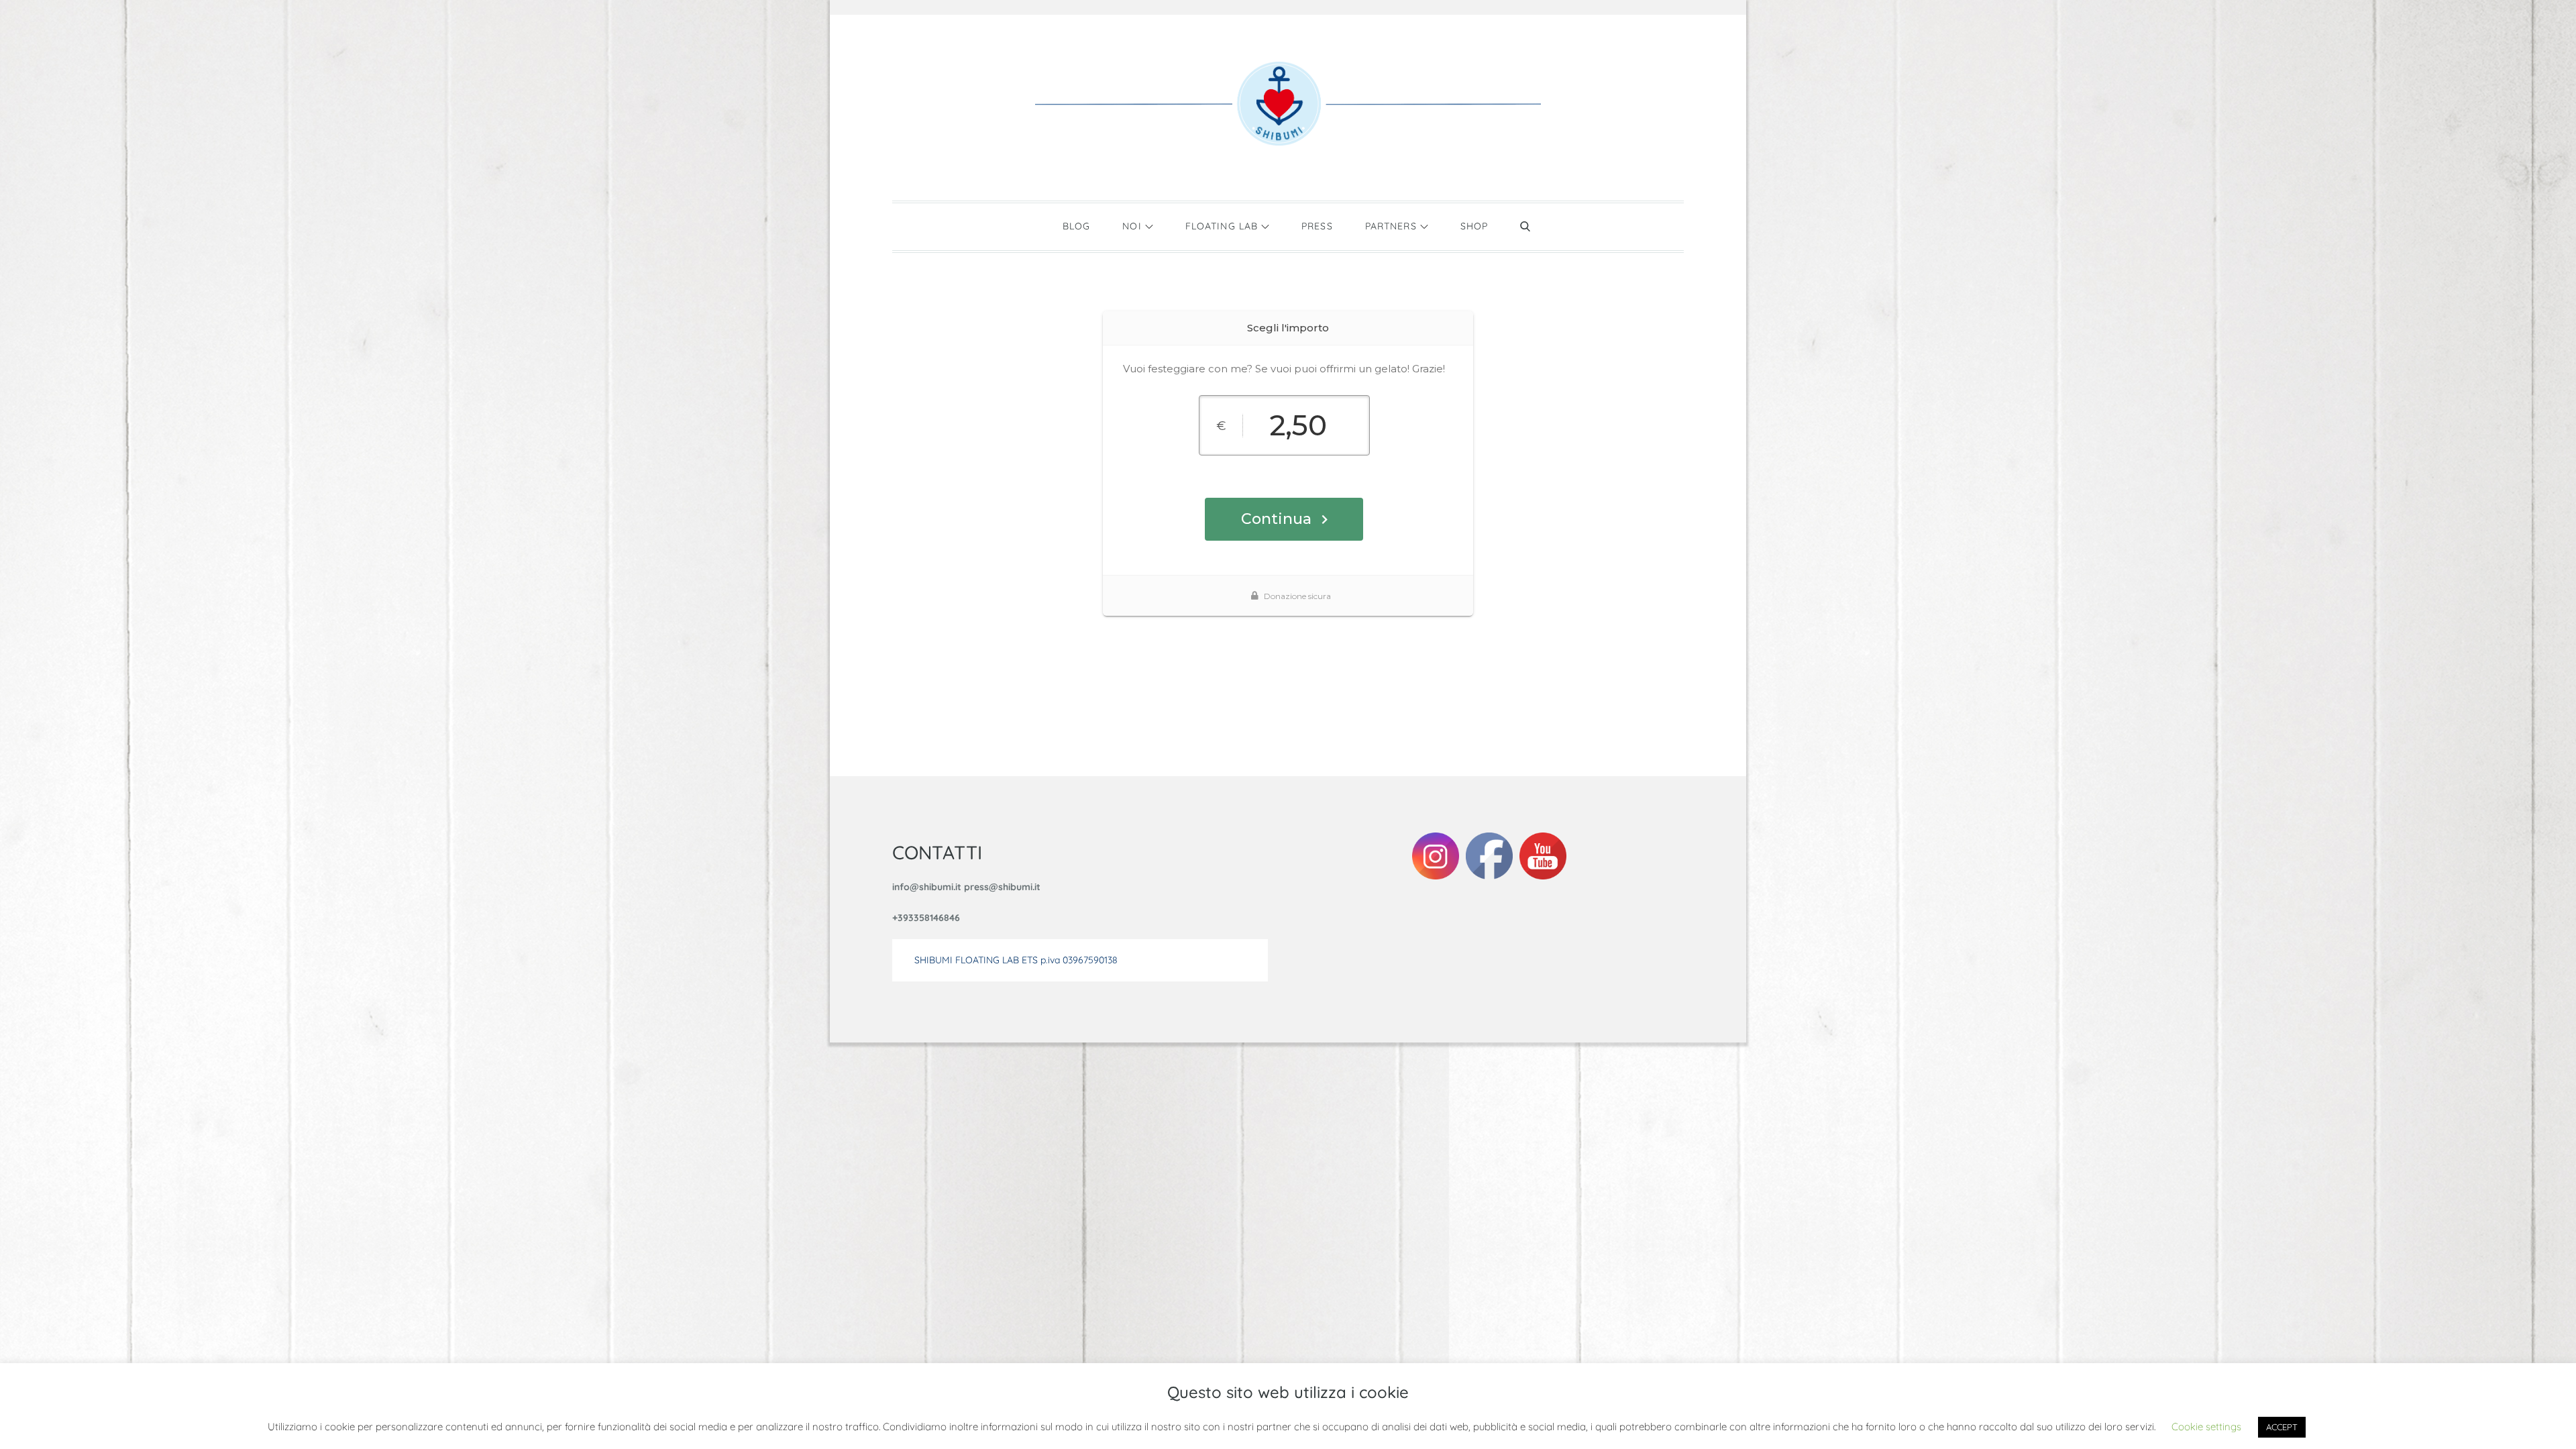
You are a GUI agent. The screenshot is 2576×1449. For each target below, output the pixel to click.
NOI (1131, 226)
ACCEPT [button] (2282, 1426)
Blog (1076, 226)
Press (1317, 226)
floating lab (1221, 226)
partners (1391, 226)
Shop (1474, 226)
################
• [Action item] Every line above goes into the copy unchanged; the pictures do not.

• [Solution to the exercise]
You are a GUI agent. The screenshot is 2576×1449. For each target below, output the pixel to click.
NOI (1131, 226)
ACCEPT [button] (2282, 1426)
Blog (1076, 226)
Press (1317, 226)
floating lab (1221, 226)
partners (1391, 226)
Shop (1474, 226)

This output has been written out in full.